- WHAT YOU SHOULD DO
Rewrite the listing from the line containing "Image resolution: width=1436" down to the line containing "(224, 1235).", changing "Identify" to "Find" and leaving everything else as it is.

*** Opening SOURCE INFORMATION ***

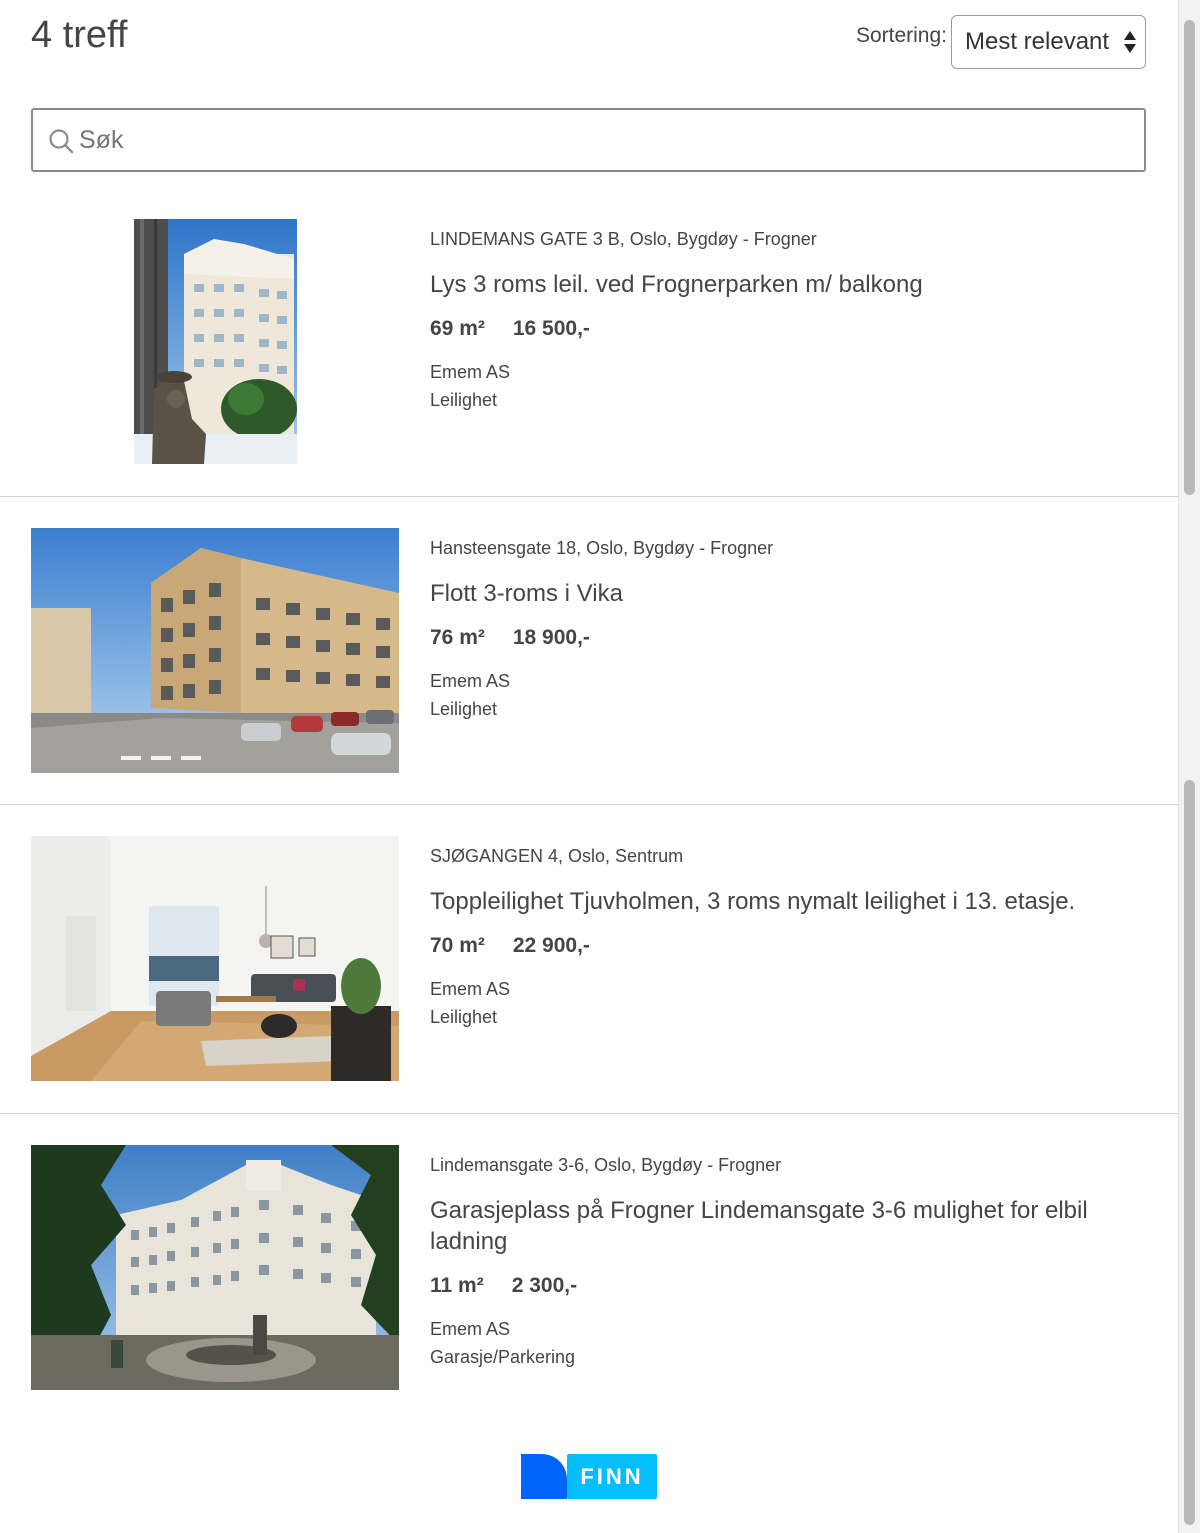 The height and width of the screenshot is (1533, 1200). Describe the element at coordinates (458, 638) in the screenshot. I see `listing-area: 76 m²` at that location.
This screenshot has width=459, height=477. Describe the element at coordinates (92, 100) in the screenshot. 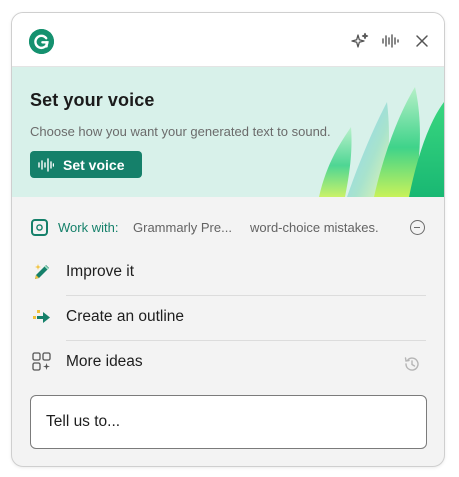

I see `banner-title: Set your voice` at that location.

*** Closing SOURCE INFORMATION ***
*** Opening SOURCE INFORMATION ***

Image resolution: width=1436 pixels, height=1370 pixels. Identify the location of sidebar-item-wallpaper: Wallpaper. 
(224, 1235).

*** Closing SOURCE INFORMATION ***
*** Opening SOURCE INFORMATION ***

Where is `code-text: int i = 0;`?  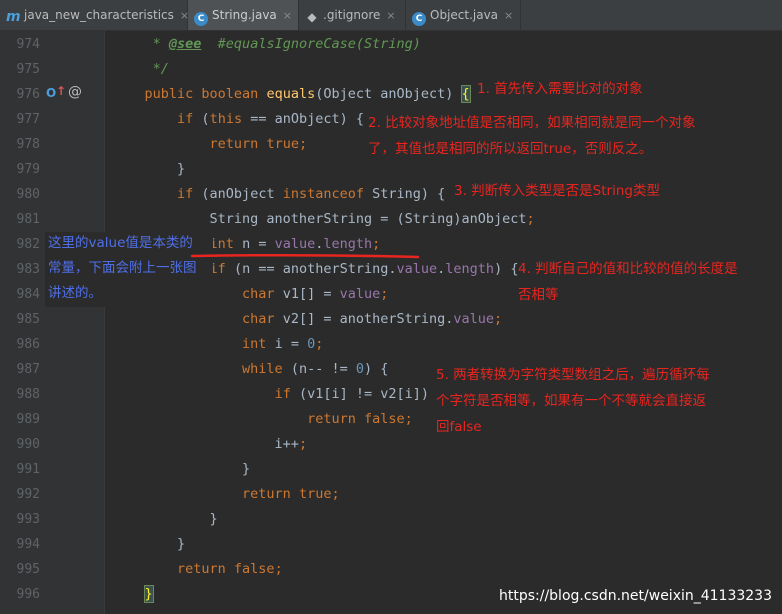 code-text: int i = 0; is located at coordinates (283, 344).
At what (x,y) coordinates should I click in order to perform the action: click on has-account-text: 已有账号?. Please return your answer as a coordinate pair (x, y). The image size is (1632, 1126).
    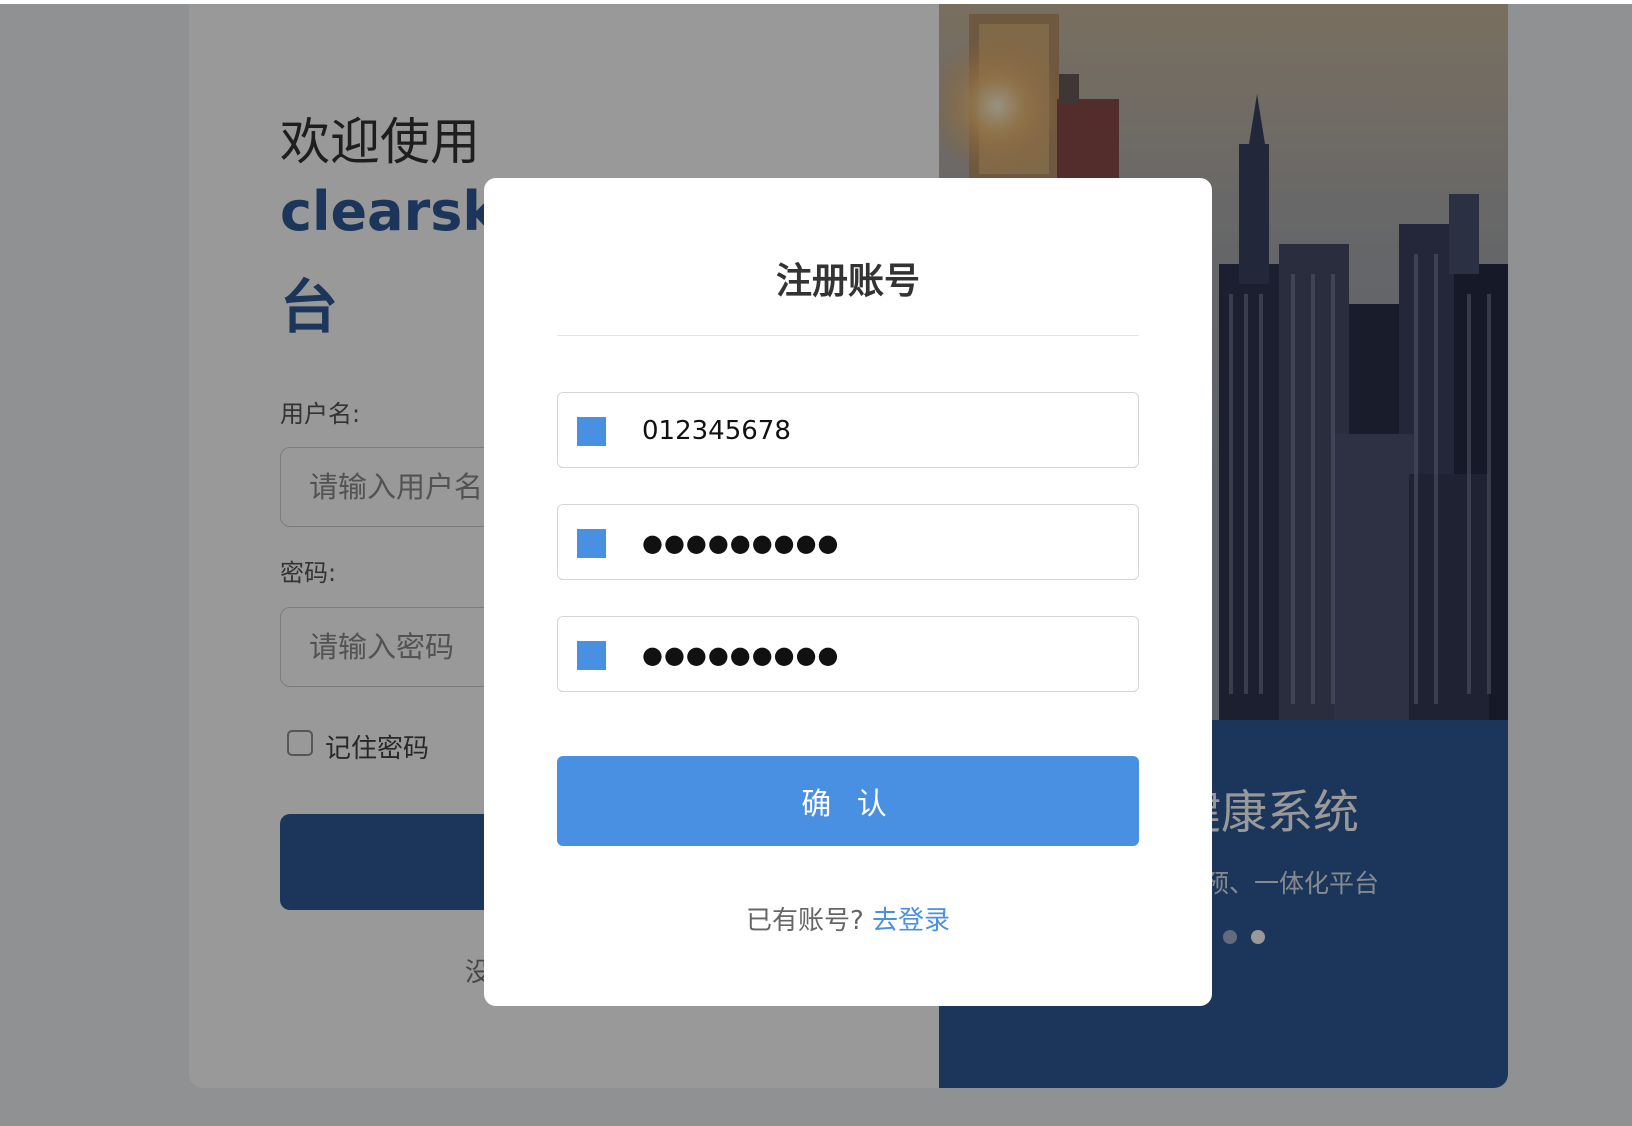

*** Closing SOURCE INFORMATION ***

- SOLUTION TO THIS TASK
Image resolution: width=1436 pixels, height=1370 pixels. Find the location of sidebar-item-wallpaper: Wallpaper. 
(224, 1235).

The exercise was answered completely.